BEGIN Record extracts

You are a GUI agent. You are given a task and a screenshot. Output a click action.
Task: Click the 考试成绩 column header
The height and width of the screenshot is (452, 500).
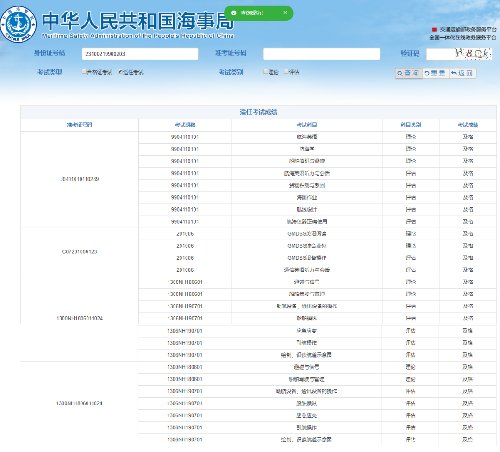[x=467, y=125]
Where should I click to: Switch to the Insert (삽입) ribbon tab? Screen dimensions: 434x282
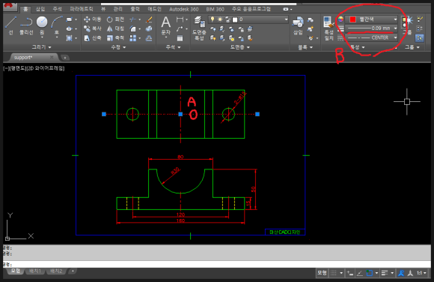click(40, 9)
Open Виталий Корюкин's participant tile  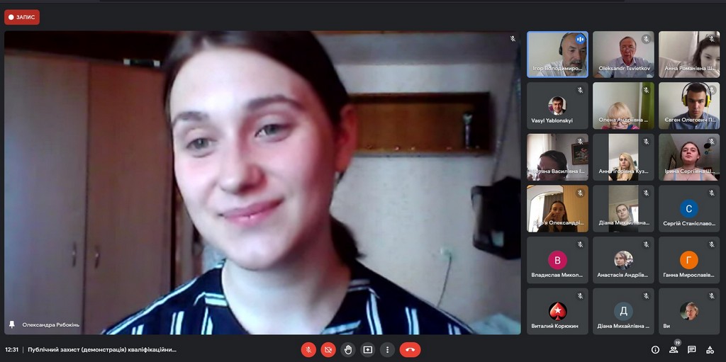[x=557, y=311]
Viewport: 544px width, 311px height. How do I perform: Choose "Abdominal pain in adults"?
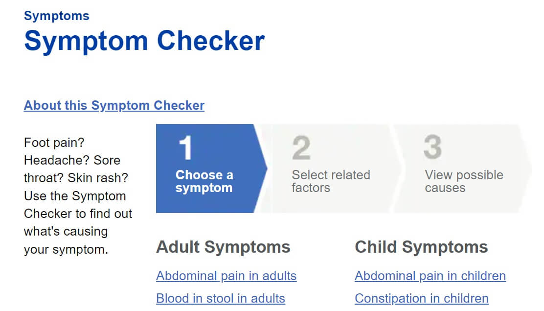(226, 276)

END Record extracts

Task
Write out word for word every line from the line with "Viewport: 544px width, 311px" through the final line of the records, both included, skipping the pictures.

Reply to the exercise
Viewport: 544px width, 311px height. How do I perform: Choose "Abdominal pain in adults"?
(226, 276)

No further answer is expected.